The U.S. Dollar Index, as indicated above, sunk last night after an early-evening rise that gold ignored. Starting off the overnight session at 75.1, it climbed up to 75.2 at 9:10 but then sunk for the next four-and-a-half hours. Reaching 75.05, it turned up but sunk below 75 at the same time gold made it above $1,500. Stabilizing around 75.0, it moved sideways until it took off like a shot at 5:15. Two-and-a-half hours later, it peaked at 75.475. Then exhausted, it slid back but later got the energy to start climbing again. As of 8:19, it had started to climb back at 75.38.
A Bloomberg report ascribed gold's earlier run-up to a weaker greenback and speculation that the Fed won't tighten soon.
Recent economic data may allow “policy makers some time before turning hawkish and admitting future liquidity curbs,” Andrey Kryuchenkov, an analyst at VTB Capital in London, said today in a report. “This means limited downside in gold with the latest dollar rebound also running out of steam for now.”Dennis Gartman is quoted as saying gold has held up well, and is cited as saying he'll be adding to his gold positions.
A Reuters report said that gold rose on the softer dollar and poor U.S. economic data, which prompted that speculation about Fed accomodativeness.
Data on Thursday showed a slowdown in manufacturing growth in the U.S. Mid-Atlantic region and an unexpected fall in existing home sales in April. That strengthened the view that if economic data continues to disappoint, it could delay Fed tightening until well into 2012 or later.Holdings of the SPDR Gold Shares Trust, after dropping 1.61 tonnes two days ago, were steady yesterday at 1,191.34 tonnes. That level makes for a new year's low.
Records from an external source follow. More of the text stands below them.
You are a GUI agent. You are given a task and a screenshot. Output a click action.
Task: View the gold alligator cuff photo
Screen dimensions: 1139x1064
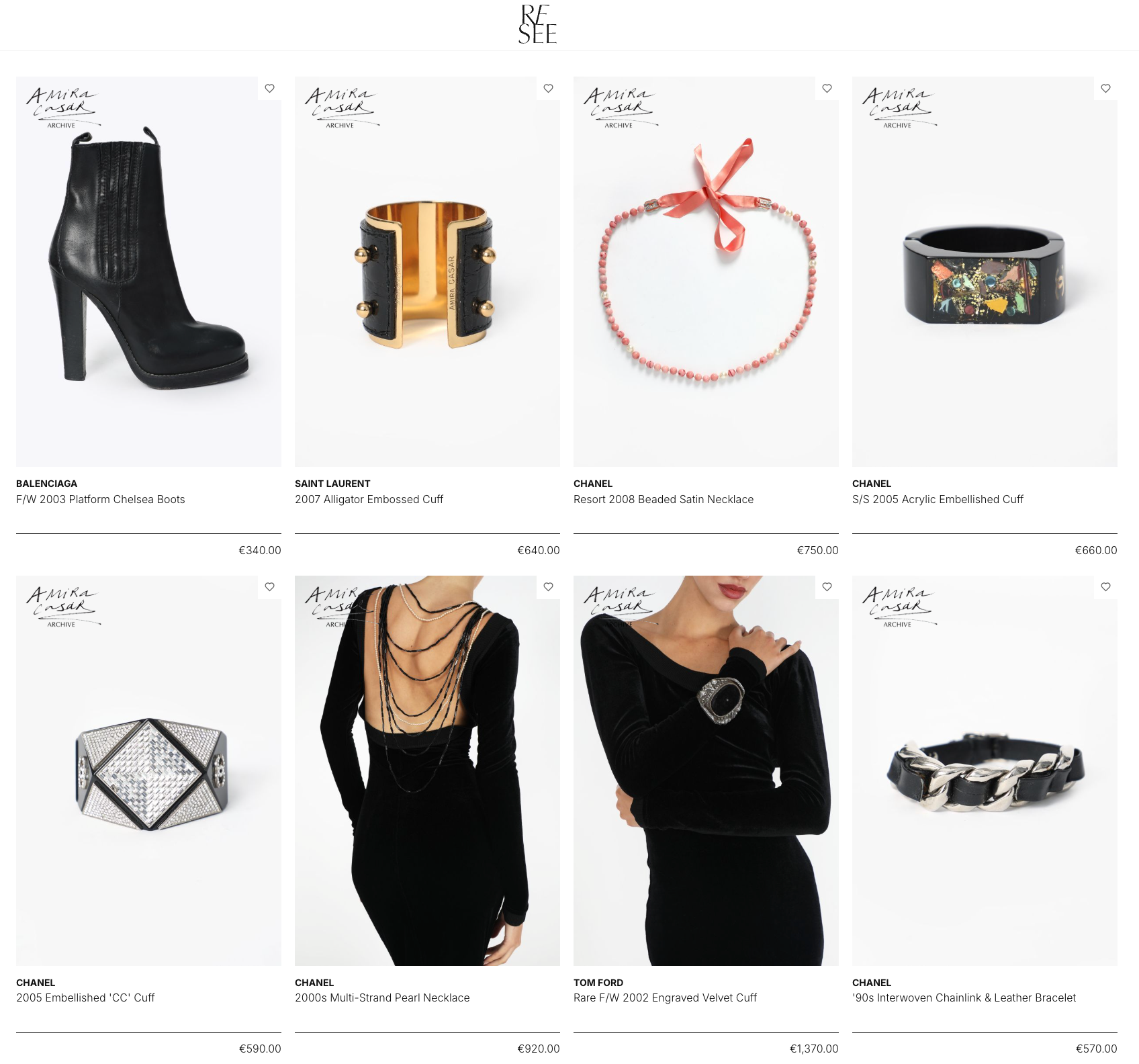click(427, 271)
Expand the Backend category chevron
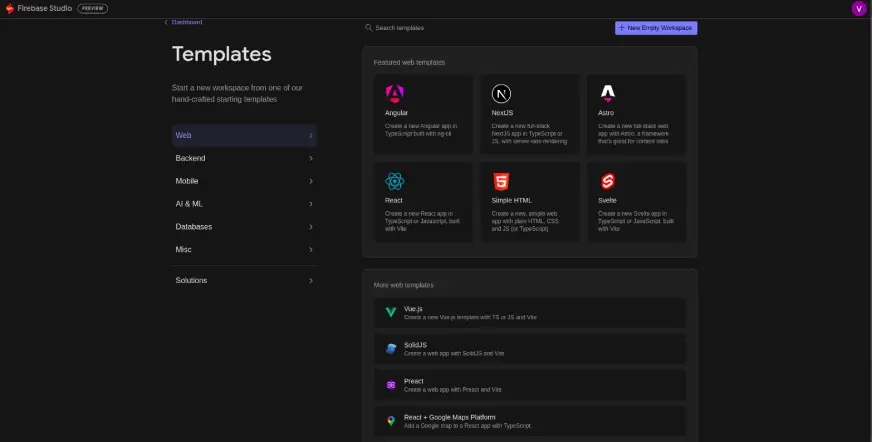This screenshot has height=442, width=872. pyautogui.click(x=311, y=158)
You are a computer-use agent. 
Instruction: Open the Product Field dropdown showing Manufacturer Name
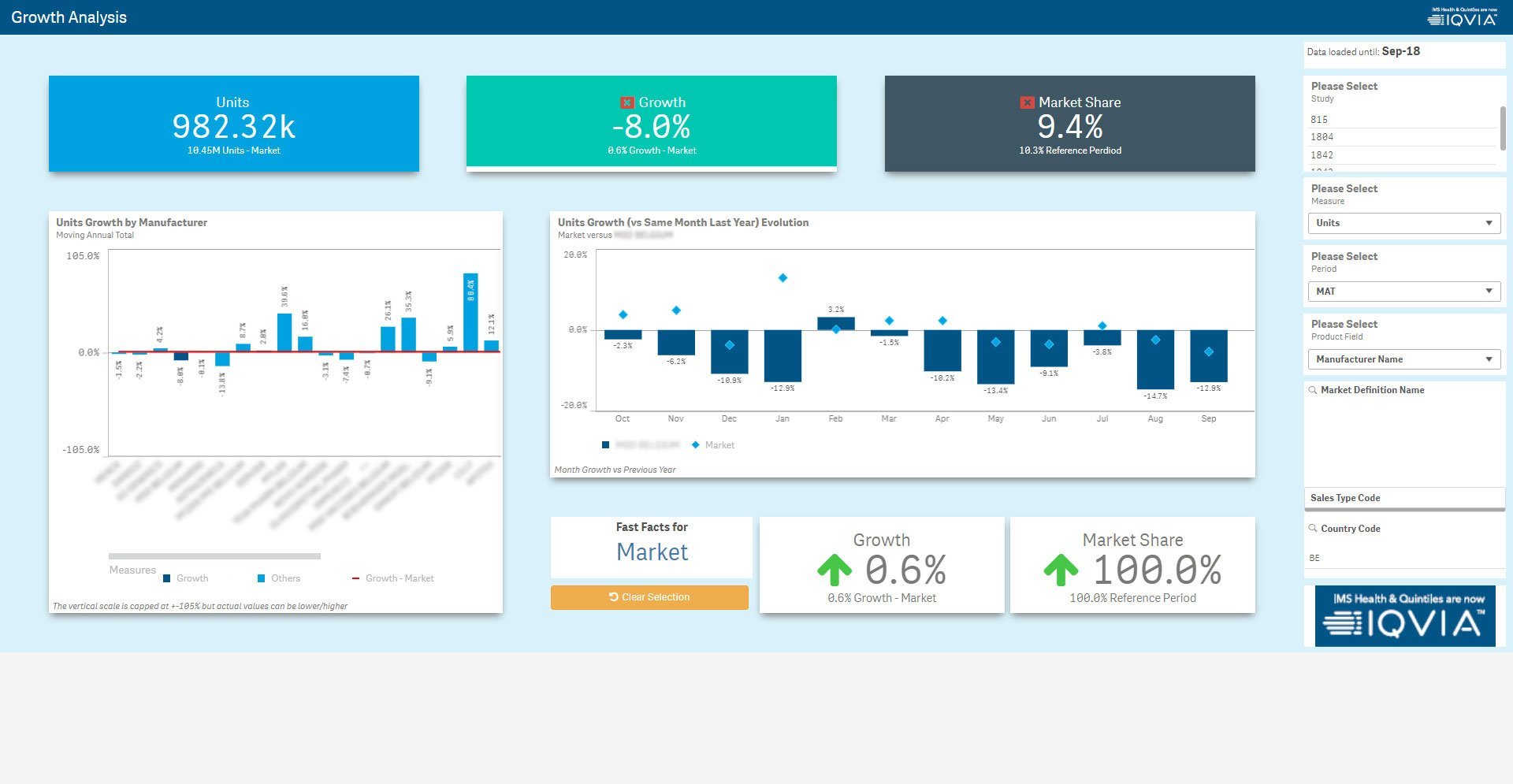[x=1403, y=359]
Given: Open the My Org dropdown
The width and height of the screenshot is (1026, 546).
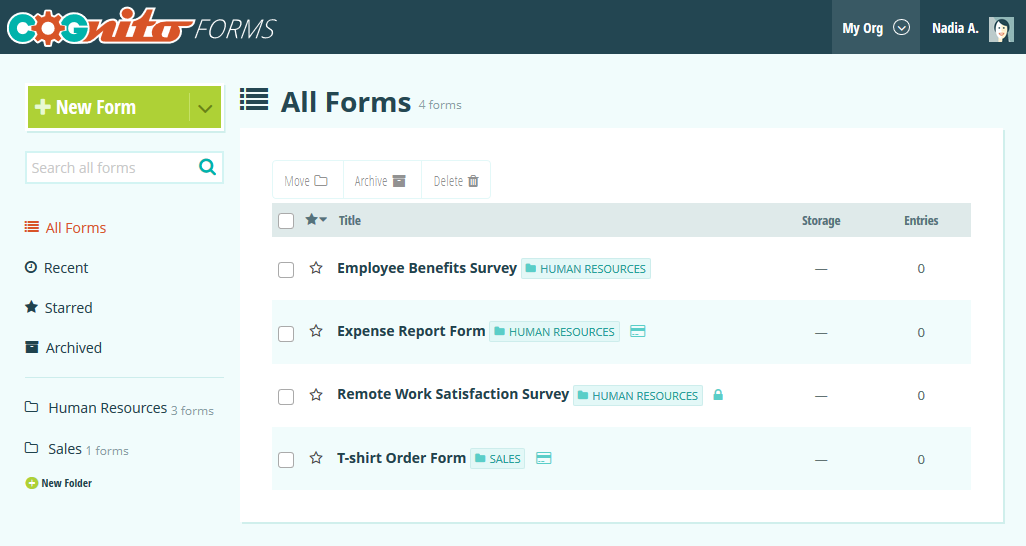Looking at the screenshot, I should (875, 28).
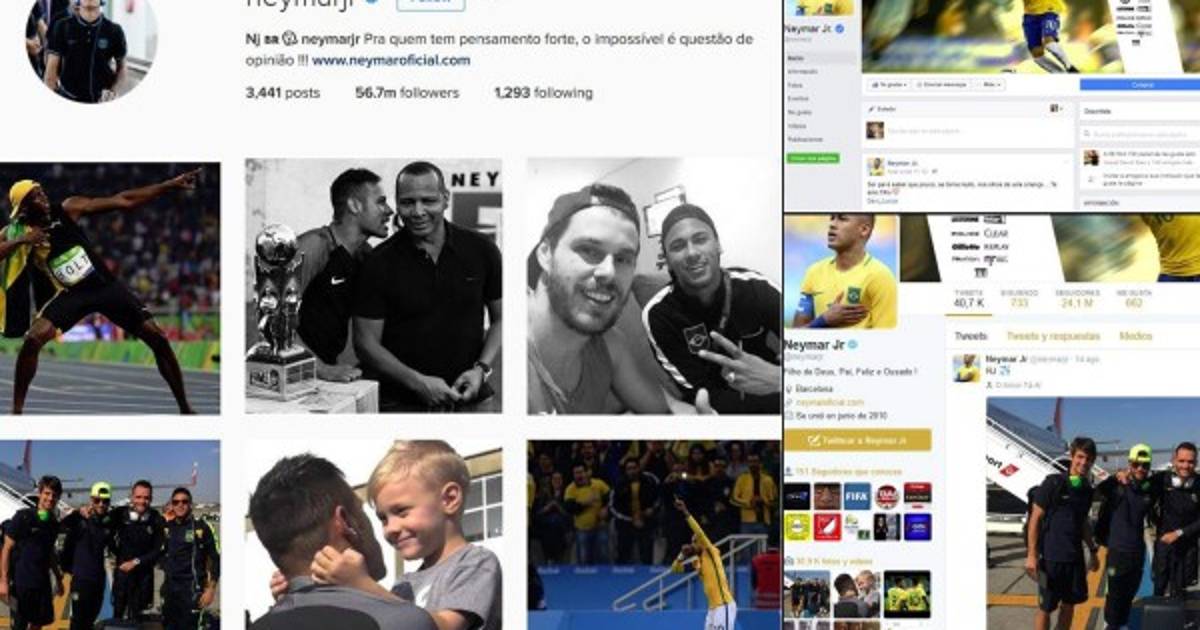Click the green create page button

point(813,158)
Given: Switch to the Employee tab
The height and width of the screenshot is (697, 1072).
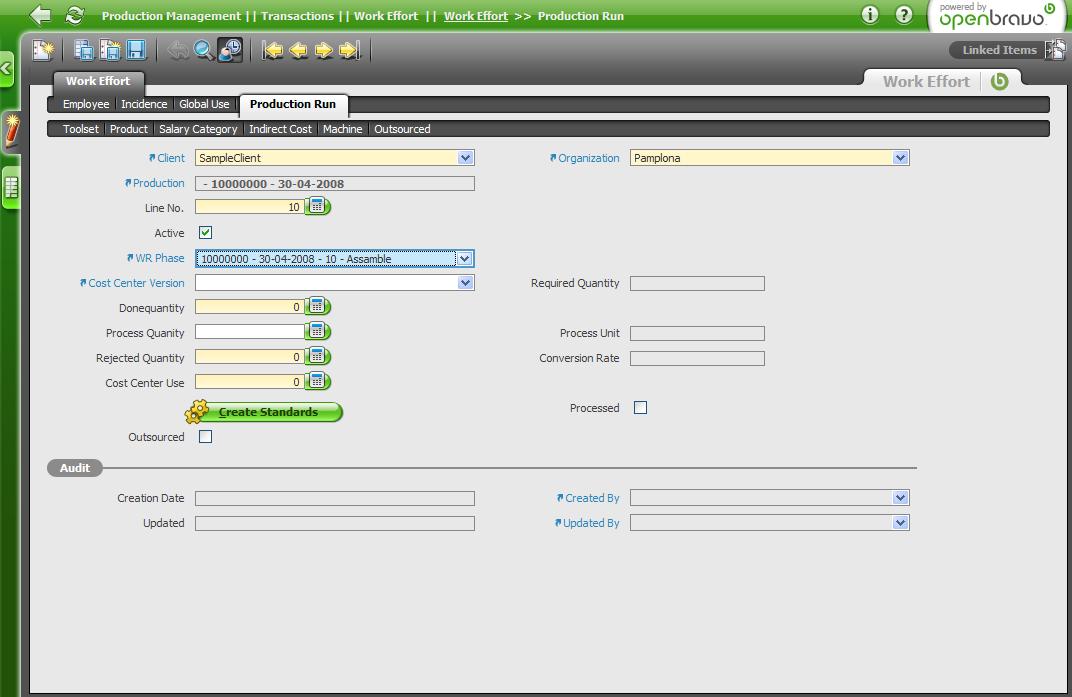Looking at the screenshot, I should [x=86, y=104].
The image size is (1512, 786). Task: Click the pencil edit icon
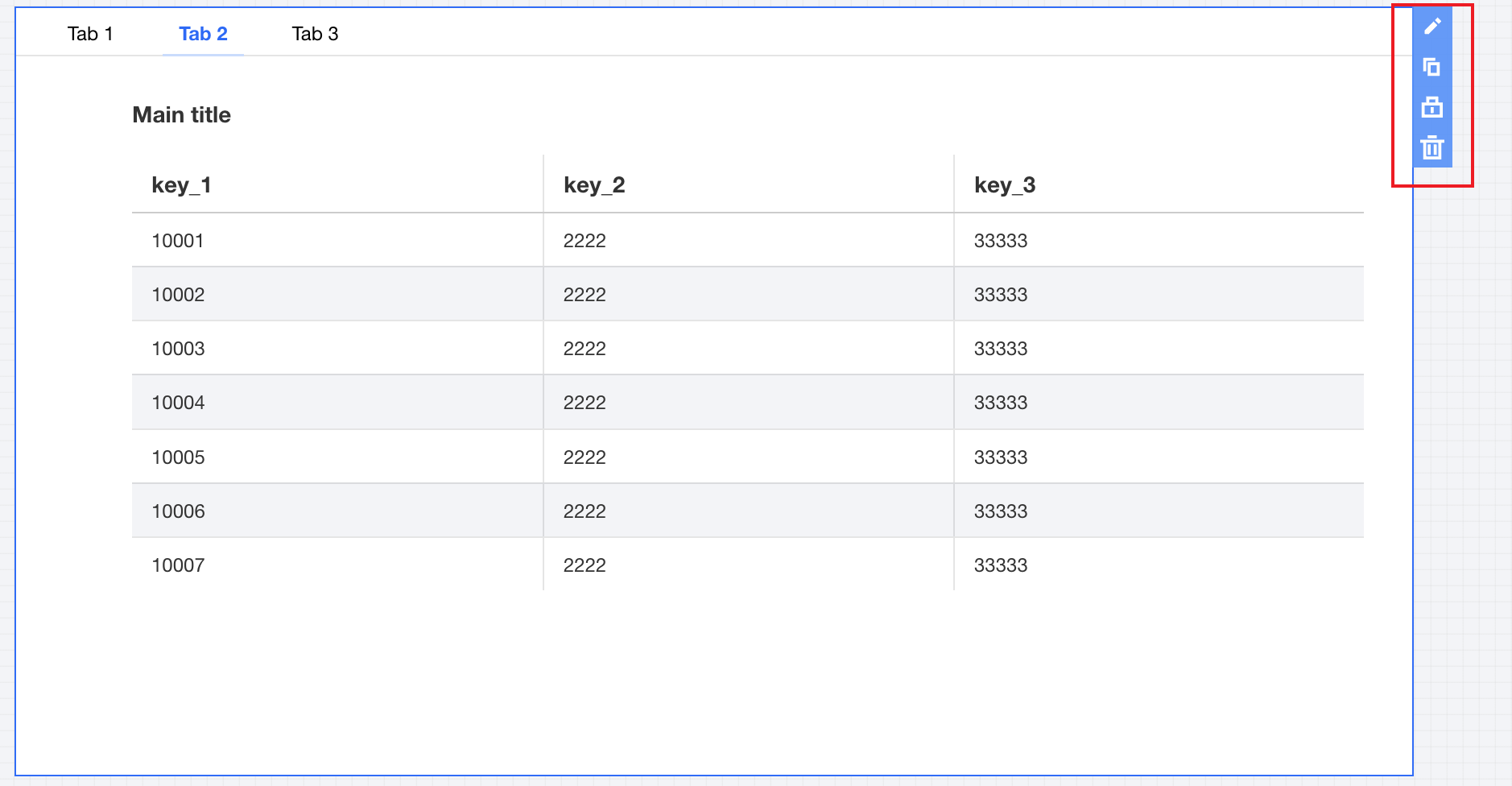pyautogui.click(x=1432, y=27)
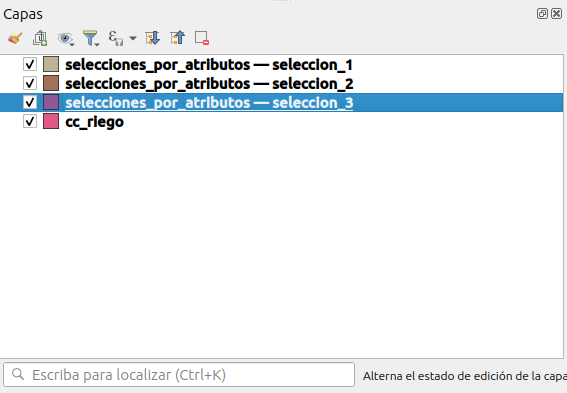Click the pink cc_riego color swatch
The height and width of the screenshot is (393, 567).
coord(51,121)
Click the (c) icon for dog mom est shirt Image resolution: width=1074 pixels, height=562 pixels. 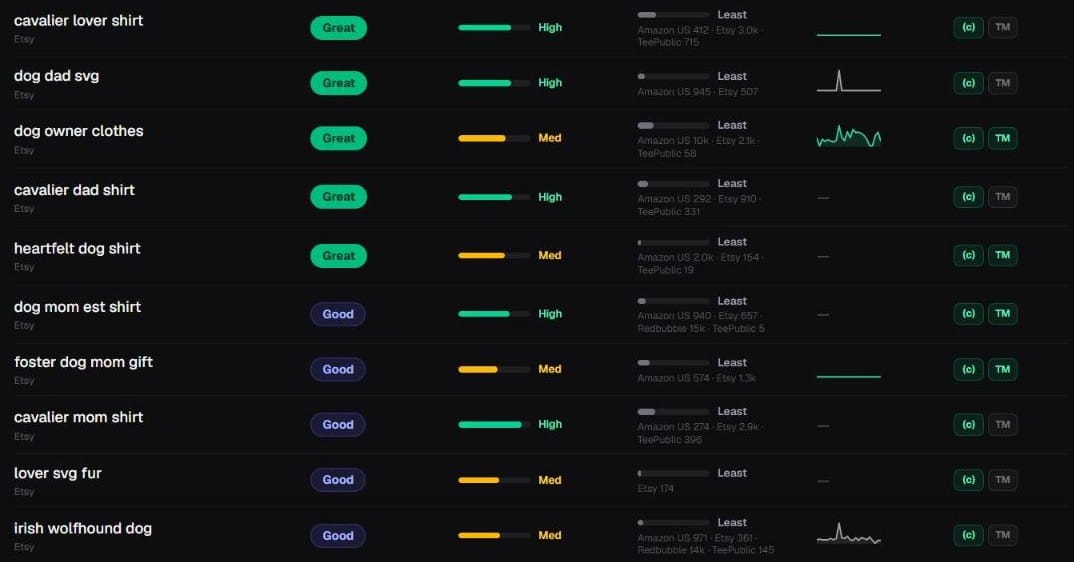[x=969, y=314]
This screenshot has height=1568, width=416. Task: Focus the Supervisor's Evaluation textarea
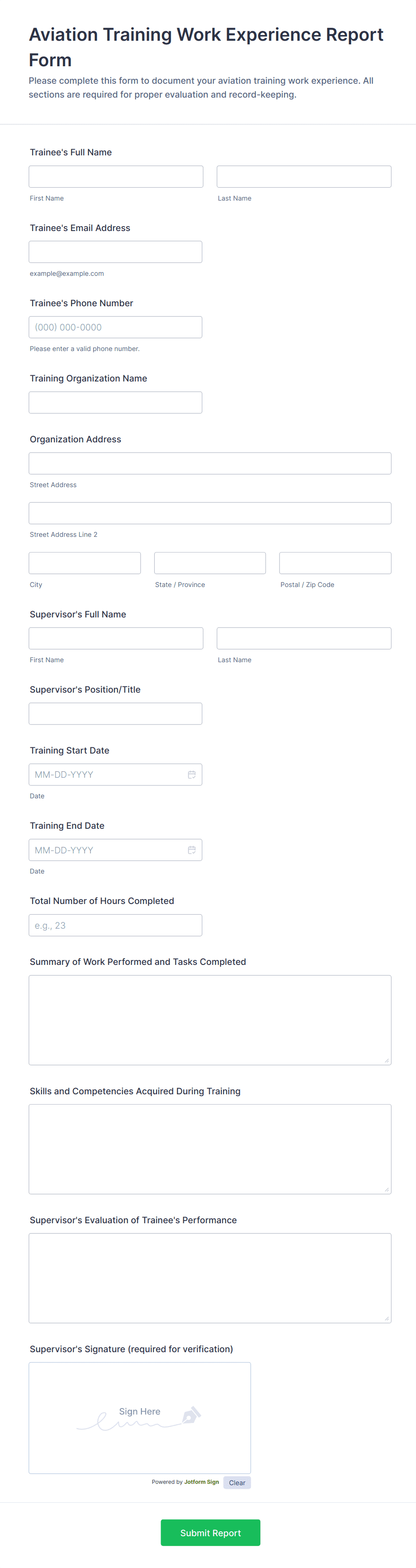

The dollar kept up a softening trend this week against the euro, which was also adding support to gold. "U.S. dollar weakness and uncertainty surrounding Greece's debt situation continued to be supportive," said ANZ in a note.
A Wall Street Journal report said gold was higher even though the euro was steady versus the greenback.
"We expect dull trading to prevail here given the thin macro agenda and quieter geopolitical front," said VTB Capital analyst Andrey Kryuchenkov, adding though that any downside would be limited, particularly with the latest dollar rebound "running out of steam for now."Although there's still caution, there's some hope because the gold trade is less crowded after the wash-out two weeks ago.
With no U.S. economic data scheduled for today, gold rebounded after sinking below $1,495. Its jump started just after 8:00, and continued after the pit session started. Evidently, Dennis Gartman's words carried some weight. After touching $1,501 just before 8:30, gold pulled back a bit but stayed near $1,500. As of 8:42, the spot price was $1,499.10 for a gain of $5.30 on the day. The Kitco Gold Index assigned +$10.70's worth of change to predominant buying and -$5.40's worth to greenback weakening. The U.S. Dollar Index stopped climbing and settled into a period of indecisiveness. As of 8:45, it was inching up at 75.39.
Although the metal gave up its gains earlier this morning, its recovery to almost $1,500 suggests some optimism coming back. The beginning of the pit session isn't that good a foreshadower for the rest of the day, though; the rest of regular trading may see a slump. Even if so, gold's still showing real resilence in the face of a greenback recovery. If things don't go badly, it may sustainably break above $1,500 again.